C'est dans les grands chevaux de bataille du répertoire, pour
lesquels nous possédons déjà nombre de références
incontournables, que la chanteuse tchèque se révèle
la moins convaincante. Ainsi avons-nous entendu encore récemment
des Dulcinée au timbre plus pulpeux, des Eboli plus impétueuses
ou des Carmen plus libérées. Ici, Kozena nous offre des lectures
qui méritent le respect, mais ne passent pas le stade des promesses
à long terme. En revanche, elle fait preuve d'un beau tempérament
de tragédienne dans les stances de Sapho, un rôle créé
par la grande Pauline Viardot. Son interprétation en est un modèle
de style et de musicalité, en même temps qu'un réel
moment de théâtre, ce qui fait tellement défaut à
beaucoup des récitals standardisés que nous avons entendus
ces derniers mois. Chez Gounod, elle nous offre encore un étonnant
Stéphano, tantôt martial, tantôt narquois, et surtout
cet air de Marie dans Cinq-Mars, où avec des moyens différents
mais des intentions semblables, elle renouvelle le petit miracle que nous
avait offert Françoise Pollet il y a plus de dix ans. Ici tout est
poésie éthérée, élégance de la
ligne et simple frémissement, sous les couleurs nocturnes déployées
par le chef. Chez Massenet, nous entendons une jolie Cendrillon et surtout
une superbe Cléopâtre, qui apparaît bien ici comme une
soeur de Thaïs par sa sensualité languide et son abandon oriental.

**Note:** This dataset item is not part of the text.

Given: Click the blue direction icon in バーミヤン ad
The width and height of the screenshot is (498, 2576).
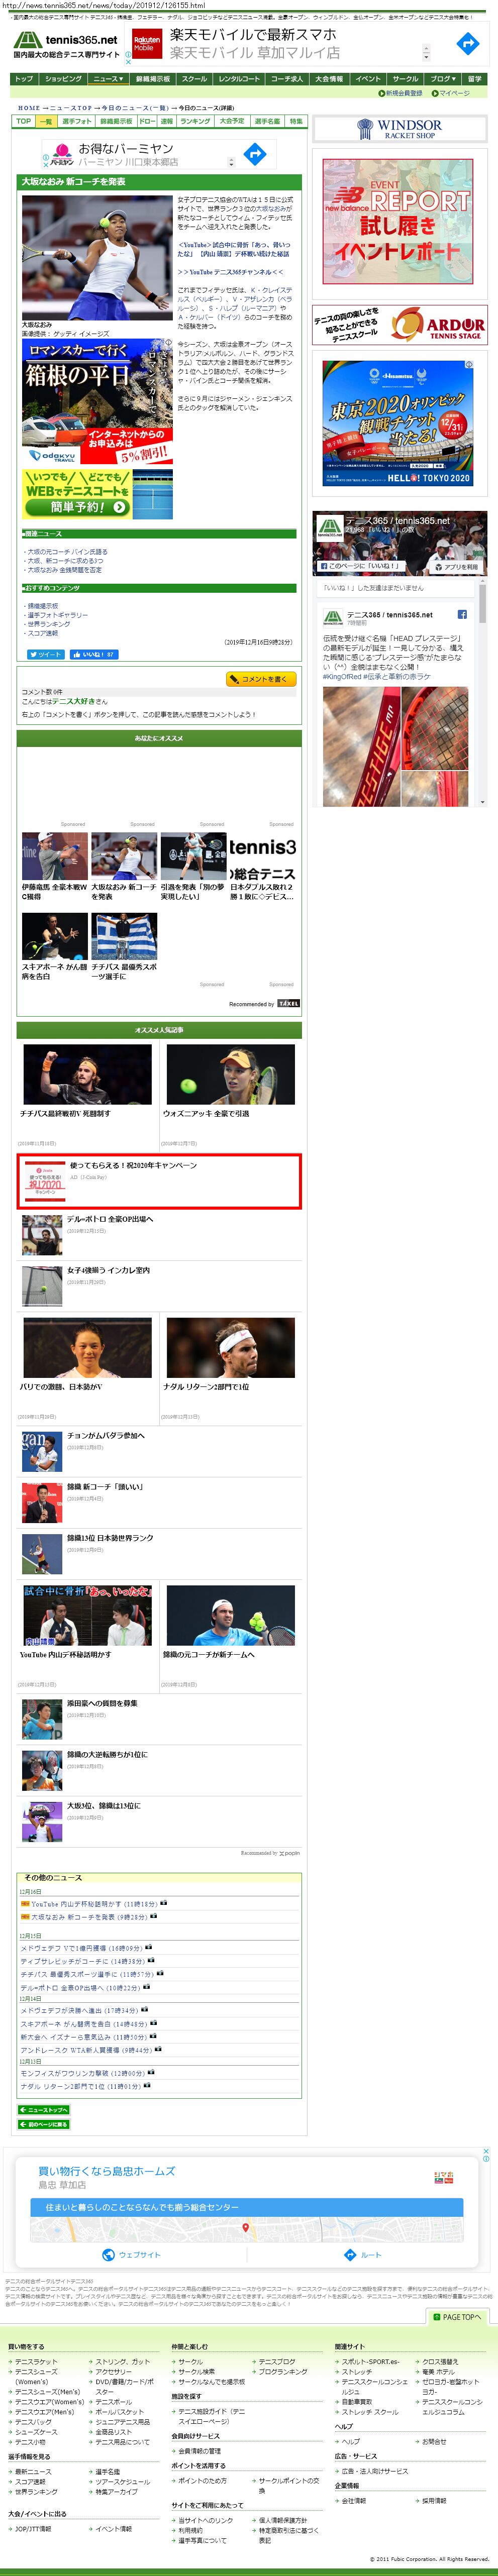Looking at the screenshot, I should tap(255, 154).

C'est toutefois, à mon sens, dans le répertoire d'opéra-comique
que cette belle artiste pourrait très rapidement nous ravir. Rarement
des ouvrages comme Le Domino noir ont été abordés
avec autant d'esprit et d'élégance. Alors qu'il est si facile
de traiter par le mépris ces ouvrages, certes légers et parfois
faciles, Magdalena Kozena s'y engage avec respect et musicalité
nous en révèle toutes les grâces. Par la magie de son
interprétation, le si mièvre Mignon retrouve son frémissement
juvénile et se voit paré d'une troublante ambiguïté.
Quel chic également dans la ballade de Jenny ou dans les couplets
de Nicklausse, où la jubilation de la chanteuse et du chef sont
facilement imaginables !
Bien souvent, dans ce genre de récitals, nous avons affaire à
des chefs fonctionnaires qui n'apportent à la partie vocale qu'un
commentaire ennuyé et d'une rare platitude. Tel n'est pas le cas
ici et l'on retrouve un Marc Minkowski attentif et impliqué comme
à la scène. Ennemi de toute routine, il parvient à
renouveler notre écoute même dans des pages où nous
nous croyions à l'abri de toute surprise : écoutez l'acuité
des cordes dans La Damnation de Faust ou les sonorités dégraissées
dans les premières mesures qui précèdent le choeur
des suivantes. Le résultat est bien souvent passionnant. Minkowski
ose même à l'occasion des tempi particulièrement audacieux
(Don Quichotte, Le Domino noir). La perfection n'est pas de ce monde,
certes, mais avec ce récital Magdalena Kozena et Marc Minkowski
ont rendu un fier service à la musique française. On rêve
aujourd'hui de les voir réunis sur l'une de nos scènes pour
offrir une nouvelle jeunesse à un répertoire aujourd'hui
négligé, mais qui peut se révéler irrésistible
lorsqu'il est servi avec autant d'intelligence et de talent.